The group fed the high-fat diet with green tea not only gained less weight -- 20 percent less than those fed the normal diet without green tea -- but also experienced a slew of other health benefits.

The researchers found that this group of mice did not experience movement of endotoxin -- a toxic bacterial cell often associated with disease. Moreover, these mice had lower insulin resistance and less inflammation in the intestines and fat tissues.

While the mice fed the normal diet with the green tea extract also experienced these benefits, the researchers noted that positive results weren’t as prominent in this group when compared with the group who had the high-fat/green tea diet.
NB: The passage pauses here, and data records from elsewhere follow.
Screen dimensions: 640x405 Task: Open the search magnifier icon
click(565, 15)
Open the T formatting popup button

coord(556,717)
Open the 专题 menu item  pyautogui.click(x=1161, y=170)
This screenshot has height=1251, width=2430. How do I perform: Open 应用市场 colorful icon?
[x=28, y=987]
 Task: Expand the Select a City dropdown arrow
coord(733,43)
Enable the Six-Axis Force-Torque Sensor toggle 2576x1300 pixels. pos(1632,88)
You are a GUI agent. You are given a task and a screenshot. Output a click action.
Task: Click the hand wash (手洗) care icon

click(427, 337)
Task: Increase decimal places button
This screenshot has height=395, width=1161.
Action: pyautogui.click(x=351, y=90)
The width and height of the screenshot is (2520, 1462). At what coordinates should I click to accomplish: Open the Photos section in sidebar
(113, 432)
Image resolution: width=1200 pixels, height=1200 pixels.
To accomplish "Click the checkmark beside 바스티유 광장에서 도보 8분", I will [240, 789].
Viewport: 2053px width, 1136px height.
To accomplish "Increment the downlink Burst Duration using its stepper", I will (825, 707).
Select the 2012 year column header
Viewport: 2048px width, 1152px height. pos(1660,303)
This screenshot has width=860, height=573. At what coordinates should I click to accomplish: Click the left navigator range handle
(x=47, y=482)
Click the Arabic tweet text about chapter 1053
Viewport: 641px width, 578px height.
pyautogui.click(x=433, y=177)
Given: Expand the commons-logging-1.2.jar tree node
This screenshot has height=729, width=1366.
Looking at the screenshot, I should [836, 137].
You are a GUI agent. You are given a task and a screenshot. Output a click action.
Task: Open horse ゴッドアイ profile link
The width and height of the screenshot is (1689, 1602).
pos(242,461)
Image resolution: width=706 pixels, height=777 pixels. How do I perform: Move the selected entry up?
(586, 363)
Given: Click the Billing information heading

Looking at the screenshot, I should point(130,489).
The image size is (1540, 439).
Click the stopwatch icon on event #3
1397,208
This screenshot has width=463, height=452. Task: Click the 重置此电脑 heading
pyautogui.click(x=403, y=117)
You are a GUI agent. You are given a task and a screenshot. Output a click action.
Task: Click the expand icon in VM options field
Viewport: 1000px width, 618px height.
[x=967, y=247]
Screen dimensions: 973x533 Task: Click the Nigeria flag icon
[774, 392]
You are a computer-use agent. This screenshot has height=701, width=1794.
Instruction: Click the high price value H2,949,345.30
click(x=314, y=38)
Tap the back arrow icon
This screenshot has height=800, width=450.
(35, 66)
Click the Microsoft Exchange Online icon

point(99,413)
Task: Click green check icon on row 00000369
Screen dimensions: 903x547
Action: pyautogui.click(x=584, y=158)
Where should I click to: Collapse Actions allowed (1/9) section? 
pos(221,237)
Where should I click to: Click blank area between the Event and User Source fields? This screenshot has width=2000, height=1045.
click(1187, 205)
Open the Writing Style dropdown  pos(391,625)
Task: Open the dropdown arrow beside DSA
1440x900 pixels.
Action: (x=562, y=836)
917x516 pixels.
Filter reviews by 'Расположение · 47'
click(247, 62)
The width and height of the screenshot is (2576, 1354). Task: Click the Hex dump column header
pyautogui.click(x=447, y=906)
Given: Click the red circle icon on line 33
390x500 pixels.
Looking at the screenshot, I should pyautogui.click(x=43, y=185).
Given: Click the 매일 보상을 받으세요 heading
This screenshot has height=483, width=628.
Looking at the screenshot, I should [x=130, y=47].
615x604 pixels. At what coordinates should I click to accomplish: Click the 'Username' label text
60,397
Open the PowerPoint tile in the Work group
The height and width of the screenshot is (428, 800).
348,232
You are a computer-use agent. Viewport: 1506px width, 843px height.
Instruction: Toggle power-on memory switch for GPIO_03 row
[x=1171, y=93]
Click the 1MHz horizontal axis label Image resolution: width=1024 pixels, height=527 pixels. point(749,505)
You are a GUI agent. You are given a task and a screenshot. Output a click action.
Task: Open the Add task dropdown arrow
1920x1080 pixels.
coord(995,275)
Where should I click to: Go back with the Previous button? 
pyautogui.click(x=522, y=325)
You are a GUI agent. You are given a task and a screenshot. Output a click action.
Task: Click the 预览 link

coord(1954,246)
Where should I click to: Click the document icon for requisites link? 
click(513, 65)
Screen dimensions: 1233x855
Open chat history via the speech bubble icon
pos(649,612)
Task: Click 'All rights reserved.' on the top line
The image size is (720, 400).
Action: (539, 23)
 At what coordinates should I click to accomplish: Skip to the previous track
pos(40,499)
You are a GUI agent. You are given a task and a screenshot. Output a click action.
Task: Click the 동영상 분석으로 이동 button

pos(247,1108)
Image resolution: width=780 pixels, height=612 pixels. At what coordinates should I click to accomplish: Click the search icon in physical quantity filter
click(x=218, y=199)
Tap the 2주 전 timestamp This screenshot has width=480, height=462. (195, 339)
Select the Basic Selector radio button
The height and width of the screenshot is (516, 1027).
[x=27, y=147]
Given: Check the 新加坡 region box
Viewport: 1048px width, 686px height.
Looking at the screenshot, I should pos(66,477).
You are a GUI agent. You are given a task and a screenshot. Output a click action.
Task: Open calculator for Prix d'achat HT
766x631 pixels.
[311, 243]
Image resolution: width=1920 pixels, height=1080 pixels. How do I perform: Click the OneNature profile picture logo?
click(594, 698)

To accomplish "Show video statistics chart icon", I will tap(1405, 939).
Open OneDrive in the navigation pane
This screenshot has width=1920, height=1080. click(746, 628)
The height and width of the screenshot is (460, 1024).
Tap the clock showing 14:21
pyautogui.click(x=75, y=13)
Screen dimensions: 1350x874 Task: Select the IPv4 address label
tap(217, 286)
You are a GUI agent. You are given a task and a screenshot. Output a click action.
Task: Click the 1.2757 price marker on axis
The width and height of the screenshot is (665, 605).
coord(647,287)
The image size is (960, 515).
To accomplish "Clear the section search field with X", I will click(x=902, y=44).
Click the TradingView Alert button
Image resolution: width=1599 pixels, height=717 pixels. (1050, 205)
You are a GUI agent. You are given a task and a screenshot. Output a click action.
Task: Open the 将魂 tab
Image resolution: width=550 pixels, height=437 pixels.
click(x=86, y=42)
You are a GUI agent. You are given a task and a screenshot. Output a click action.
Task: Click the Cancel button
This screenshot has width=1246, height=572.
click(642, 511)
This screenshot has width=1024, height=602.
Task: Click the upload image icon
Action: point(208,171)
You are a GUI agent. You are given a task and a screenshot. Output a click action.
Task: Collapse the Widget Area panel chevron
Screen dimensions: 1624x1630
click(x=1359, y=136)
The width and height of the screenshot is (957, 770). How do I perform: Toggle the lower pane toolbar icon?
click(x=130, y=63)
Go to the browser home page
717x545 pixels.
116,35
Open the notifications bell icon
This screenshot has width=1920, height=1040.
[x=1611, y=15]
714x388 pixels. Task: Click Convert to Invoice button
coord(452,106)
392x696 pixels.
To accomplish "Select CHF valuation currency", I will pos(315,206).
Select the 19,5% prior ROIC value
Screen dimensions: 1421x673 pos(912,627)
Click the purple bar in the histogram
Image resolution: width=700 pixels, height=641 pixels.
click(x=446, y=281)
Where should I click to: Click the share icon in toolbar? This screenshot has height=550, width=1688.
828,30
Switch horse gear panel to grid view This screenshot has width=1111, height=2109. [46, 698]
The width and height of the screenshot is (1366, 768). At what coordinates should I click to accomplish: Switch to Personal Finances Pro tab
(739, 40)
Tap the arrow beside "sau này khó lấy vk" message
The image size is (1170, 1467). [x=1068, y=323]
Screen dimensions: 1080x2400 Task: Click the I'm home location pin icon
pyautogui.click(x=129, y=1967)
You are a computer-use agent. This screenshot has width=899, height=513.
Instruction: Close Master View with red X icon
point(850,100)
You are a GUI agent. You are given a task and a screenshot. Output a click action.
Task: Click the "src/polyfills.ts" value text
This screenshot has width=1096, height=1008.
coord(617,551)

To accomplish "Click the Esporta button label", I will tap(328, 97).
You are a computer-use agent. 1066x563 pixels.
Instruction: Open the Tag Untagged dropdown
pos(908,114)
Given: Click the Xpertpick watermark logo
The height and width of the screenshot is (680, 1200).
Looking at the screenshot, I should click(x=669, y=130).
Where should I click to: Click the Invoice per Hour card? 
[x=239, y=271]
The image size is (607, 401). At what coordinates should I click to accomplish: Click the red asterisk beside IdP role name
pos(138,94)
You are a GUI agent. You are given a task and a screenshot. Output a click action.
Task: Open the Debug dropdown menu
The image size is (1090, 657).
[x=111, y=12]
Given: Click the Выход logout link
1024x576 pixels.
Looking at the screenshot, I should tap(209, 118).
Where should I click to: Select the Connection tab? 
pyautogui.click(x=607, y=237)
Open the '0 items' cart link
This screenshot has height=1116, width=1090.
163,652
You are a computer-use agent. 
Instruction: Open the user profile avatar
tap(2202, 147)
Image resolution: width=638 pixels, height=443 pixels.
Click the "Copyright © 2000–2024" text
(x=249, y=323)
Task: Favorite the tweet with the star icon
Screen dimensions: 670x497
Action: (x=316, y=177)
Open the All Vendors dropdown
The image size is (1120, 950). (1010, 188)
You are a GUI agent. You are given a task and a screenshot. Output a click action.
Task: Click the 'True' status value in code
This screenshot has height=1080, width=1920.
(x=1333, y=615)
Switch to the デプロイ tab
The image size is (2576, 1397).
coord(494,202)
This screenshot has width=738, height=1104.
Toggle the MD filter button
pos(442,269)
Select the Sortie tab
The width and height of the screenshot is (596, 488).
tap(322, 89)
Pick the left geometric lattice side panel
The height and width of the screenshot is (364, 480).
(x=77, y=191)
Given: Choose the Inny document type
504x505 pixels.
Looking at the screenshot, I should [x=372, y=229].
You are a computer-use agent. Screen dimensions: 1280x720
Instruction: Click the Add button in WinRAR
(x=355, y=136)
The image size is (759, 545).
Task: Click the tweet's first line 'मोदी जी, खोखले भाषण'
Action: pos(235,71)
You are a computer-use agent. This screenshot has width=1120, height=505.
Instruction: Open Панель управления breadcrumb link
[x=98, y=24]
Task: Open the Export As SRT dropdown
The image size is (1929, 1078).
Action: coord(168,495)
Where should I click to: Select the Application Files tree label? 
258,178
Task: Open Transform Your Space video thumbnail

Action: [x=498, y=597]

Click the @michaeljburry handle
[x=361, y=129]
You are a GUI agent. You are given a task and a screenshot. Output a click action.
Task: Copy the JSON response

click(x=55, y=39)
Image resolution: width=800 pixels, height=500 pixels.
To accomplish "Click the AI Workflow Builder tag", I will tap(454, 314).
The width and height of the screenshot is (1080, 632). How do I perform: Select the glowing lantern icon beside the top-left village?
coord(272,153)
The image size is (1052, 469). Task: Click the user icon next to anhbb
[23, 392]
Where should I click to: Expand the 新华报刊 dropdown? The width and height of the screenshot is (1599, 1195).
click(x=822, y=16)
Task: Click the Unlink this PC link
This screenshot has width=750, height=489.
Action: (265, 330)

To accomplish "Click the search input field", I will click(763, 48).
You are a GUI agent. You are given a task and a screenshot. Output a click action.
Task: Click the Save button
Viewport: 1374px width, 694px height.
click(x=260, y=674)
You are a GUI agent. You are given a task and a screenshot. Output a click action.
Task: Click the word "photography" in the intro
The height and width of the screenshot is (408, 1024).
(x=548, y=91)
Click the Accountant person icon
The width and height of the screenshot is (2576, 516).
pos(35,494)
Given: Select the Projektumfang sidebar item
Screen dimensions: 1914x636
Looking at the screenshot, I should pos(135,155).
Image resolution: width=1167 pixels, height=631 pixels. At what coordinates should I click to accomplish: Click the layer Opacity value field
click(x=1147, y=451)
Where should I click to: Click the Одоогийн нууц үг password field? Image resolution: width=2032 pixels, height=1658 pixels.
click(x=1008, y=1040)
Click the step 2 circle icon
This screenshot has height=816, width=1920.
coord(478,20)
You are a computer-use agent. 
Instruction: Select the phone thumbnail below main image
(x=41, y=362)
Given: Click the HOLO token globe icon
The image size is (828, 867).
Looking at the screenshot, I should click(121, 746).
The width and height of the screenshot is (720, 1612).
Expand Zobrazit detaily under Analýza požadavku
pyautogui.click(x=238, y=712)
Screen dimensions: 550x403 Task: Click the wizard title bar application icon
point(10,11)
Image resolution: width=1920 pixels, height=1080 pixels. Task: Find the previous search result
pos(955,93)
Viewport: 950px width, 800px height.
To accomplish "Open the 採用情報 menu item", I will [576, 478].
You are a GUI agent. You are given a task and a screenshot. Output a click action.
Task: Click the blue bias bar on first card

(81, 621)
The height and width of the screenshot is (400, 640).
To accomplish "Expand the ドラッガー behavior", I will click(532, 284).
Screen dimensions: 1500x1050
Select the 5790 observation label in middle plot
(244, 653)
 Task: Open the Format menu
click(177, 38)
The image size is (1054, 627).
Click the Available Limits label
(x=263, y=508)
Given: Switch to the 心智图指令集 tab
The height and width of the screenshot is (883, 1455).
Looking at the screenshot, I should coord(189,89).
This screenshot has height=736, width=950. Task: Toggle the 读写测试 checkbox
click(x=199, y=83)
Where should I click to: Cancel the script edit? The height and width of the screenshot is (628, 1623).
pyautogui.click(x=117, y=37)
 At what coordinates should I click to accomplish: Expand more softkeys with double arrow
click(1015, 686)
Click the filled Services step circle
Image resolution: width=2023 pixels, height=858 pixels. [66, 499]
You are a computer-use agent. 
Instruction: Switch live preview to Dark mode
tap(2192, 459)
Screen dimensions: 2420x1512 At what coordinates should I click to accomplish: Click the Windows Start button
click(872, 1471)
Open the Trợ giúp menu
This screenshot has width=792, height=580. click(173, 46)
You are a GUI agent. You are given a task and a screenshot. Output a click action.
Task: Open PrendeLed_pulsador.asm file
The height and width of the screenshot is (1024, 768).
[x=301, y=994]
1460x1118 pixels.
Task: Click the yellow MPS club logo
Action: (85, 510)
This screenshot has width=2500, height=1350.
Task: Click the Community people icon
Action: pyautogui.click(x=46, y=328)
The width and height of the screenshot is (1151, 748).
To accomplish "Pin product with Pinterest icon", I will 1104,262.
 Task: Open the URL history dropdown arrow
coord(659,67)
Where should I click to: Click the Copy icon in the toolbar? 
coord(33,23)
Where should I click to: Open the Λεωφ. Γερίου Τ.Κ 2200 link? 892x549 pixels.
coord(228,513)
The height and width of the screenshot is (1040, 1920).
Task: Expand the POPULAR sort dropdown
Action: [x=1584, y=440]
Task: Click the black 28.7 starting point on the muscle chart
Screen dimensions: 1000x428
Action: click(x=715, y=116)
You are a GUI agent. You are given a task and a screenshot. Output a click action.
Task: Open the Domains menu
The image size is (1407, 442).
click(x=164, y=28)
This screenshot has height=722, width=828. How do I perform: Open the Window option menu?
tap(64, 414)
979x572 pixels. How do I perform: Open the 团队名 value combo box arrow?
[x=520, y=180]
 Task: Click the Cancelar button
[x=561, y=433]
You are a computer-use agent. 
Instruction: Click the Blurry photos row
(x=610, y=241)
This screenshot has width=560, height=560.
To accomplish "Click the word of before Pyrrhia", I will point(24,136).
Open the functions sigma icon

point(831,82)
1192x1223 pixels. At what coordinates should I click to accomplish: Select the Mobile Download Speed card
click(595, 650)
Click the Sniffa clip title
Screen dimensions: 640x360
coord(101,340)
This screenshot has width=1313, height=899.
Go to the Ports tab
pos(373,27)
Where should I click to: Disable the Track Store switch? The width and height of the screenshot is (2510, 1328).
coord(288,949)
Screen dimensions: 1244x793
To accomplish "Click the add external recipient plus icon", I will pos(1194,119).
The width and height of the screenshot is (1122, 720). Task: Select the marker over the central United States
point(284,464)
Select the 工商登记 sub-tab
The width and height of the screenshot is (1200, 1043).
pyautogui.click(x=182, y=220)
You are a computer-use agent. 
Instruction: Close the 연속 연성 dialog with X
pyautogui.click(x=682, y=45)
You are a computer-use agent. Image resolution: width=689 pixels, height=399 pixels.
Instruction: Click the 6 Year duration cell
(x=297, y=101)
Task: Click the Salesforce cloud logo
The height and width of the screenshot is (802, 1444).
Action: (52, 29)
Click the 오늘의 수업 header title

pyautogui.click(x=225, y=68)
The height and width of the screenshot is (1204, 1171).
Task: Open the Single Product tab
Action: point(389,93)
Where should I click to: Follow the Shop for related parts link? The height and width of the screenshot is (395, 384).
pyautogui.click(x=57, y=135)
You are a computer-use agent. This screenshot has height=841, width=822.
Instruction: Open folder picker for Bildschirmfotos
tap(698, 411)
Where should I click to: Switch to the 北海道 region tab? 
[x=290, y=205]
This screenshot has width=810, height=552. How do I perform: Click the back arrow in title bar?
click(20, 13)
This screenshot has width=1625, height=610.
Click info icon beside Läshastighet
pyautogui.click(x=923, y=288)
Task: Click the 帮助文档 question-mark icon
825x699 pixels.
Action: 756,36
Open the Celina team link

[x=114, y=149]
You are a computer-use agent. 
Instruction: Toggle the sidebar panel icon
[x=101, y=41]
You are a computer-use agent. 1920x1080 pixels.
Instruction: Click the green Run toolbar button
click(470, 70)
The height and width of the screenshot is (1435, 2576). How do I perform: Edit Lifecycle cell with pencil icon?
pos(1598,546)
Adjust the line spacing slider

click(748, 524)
Moving forward, Bruno plans to take his study from mice to humans -- but until then, he warns consumers not to translate these effects verbatim; green tea could have a different effect on humans’ digestive systems. However, he is hopeful that a breakthrough of this kind could change the way many healthcare experts handle obesity in the future.

“Two-thirds of American adults are overweight or obese, and we know that just telling people to eat less and exercise more isn’t working,” he said. “It’s important to establish complementary health-promoting approaches that can prevent obesity and related problems.”

Improving mental health

While this study focuses specifically on green tea and fighting obesity, another recent study found how regular tea-drinkers could be reducing their risk of cognitive decline.

Researchers found that older people who drink tea once a day could diminish their risk of cognitive decline by 50 percent.

“Tea is one of the most widely consumed beverages in the world. The data from our study suggests that a simple and inexpensive lifestyle measure such as daily tea drinking can reduce a person's risk of developing neurocognitive disorders in late life," said researcher Lei Feng.